AI - Powered Customer Segmentation and Targeting: Predicting Customer Behaviour for Strategic Impact

  Authors

Shantanu Seth, Phani Chilakapati, Rahul Prathikantam, and Anilkumar Jangili, USA

  Abstract

Customer targeting has become a critical component of modern marketing strategies, driven by advancements in Artificial Intelligence (AI). This paper presents a novel AI-powered customer segmentation framework that integrates K-Means clustering, Principal Component Analysis (PCA), and Random Forest classification to enhance predictive analytics for strategic marketing impact.

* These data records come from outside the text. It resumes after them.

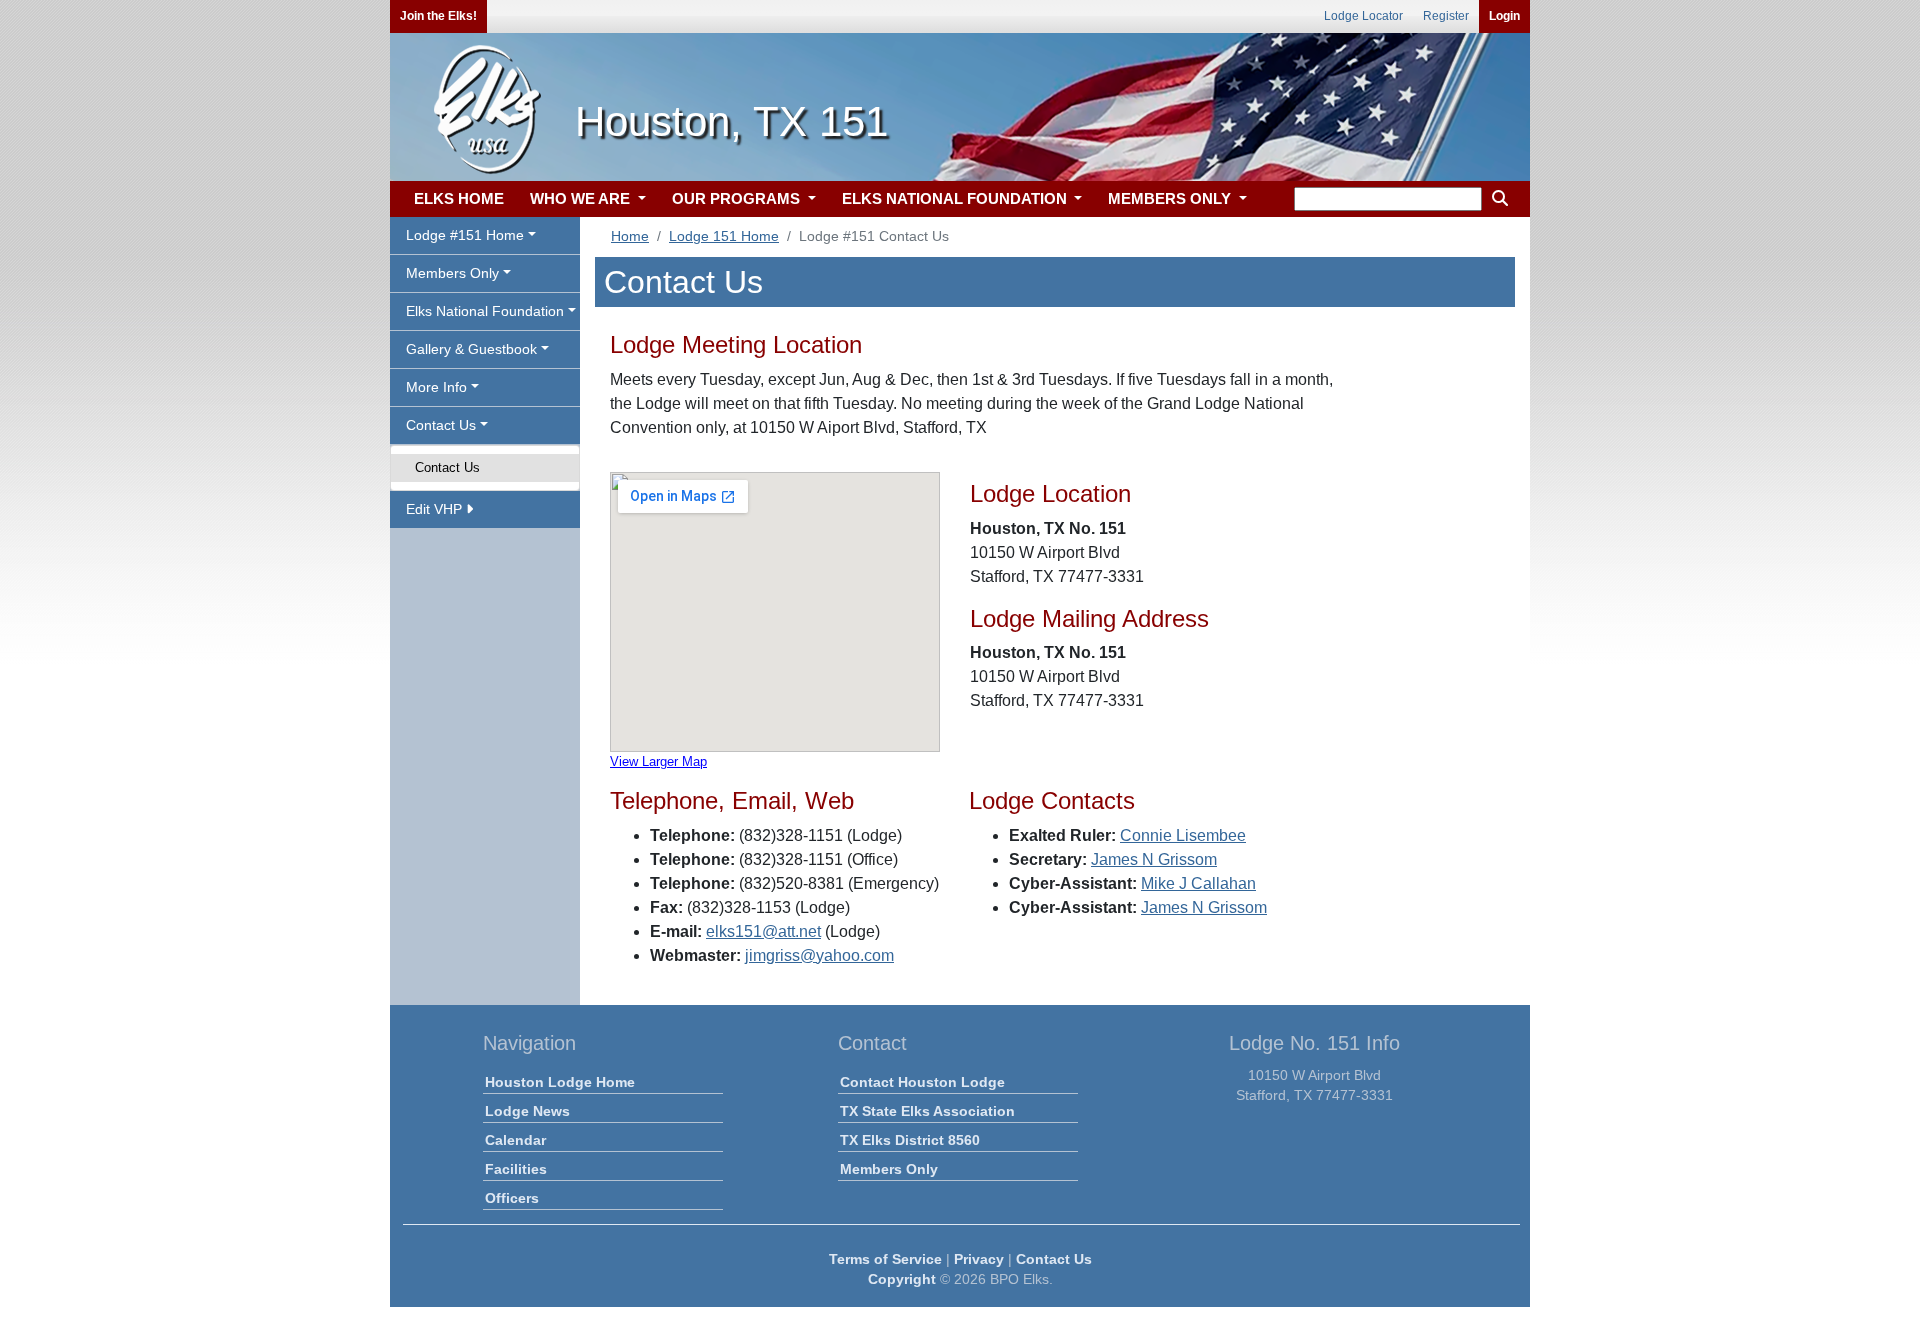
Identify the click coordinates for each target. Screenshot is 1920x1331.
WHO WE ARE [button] (582, 198)
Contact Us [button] (441, 425)
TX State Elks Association (927, 1111)
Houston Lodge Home (560, 1082)
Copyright (902, 1279)
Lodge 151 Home (724, 236)
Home (630, 236)
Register (1446, 16)
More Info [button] (436, 387)
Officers (512, 1198)
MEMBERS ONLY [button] (1171, 198)
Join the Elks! (438, 16)
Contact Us (447, 467)
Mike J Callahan (1198, 883)
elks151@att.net (763, 931)
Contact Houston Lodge (922, 1082)
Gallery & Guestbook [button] (471, 349)
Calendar (515, 1140)
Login (1504, 16)
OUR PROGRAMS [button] (738, 198)
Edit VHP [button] (436, 509)
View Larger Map (658, 761)
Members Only (889, 1169)
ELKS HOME (459, 198)
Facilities (516, 1169)
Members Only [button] (452, 273)
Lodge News (527, 1111)
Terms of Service (885, 1259)
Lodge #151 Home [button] (465, 235)
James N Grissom (1154, 859)
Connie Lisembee (1183, 835)
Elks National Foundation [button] (485, 311)
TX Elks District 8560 (910, 1140)
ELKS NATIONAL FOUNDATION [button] (956, 198)
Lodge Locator (1363, 16)
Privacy (979, 1259)
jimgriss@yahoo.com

The rationale for selecting these methods is thoroughly discussed, highlighting their strengths over alternatives like DBSCAN, LDA, and SVM. Additionally, baseline comparisons and experimental evaluations demonstrate the effectiveness of the proposed approach. Real-world e-commerce datasets are leveraged to illustrate the model’s ability to generate granular customer insights. Unlike prior studies that relied on standalone methods, this research evaluates the comparative advantages of these techniques over alternative clustering and classification approaches. The study also explores emerging trends such as real-time personalization and ethical challenges related to AI-driven targeting.

  Keywords

Customer targeting, Artificial Intelligence (AI), Machine Learning (ML), Predictive Analytics, Clustering, Personalization, Recommendation Systems.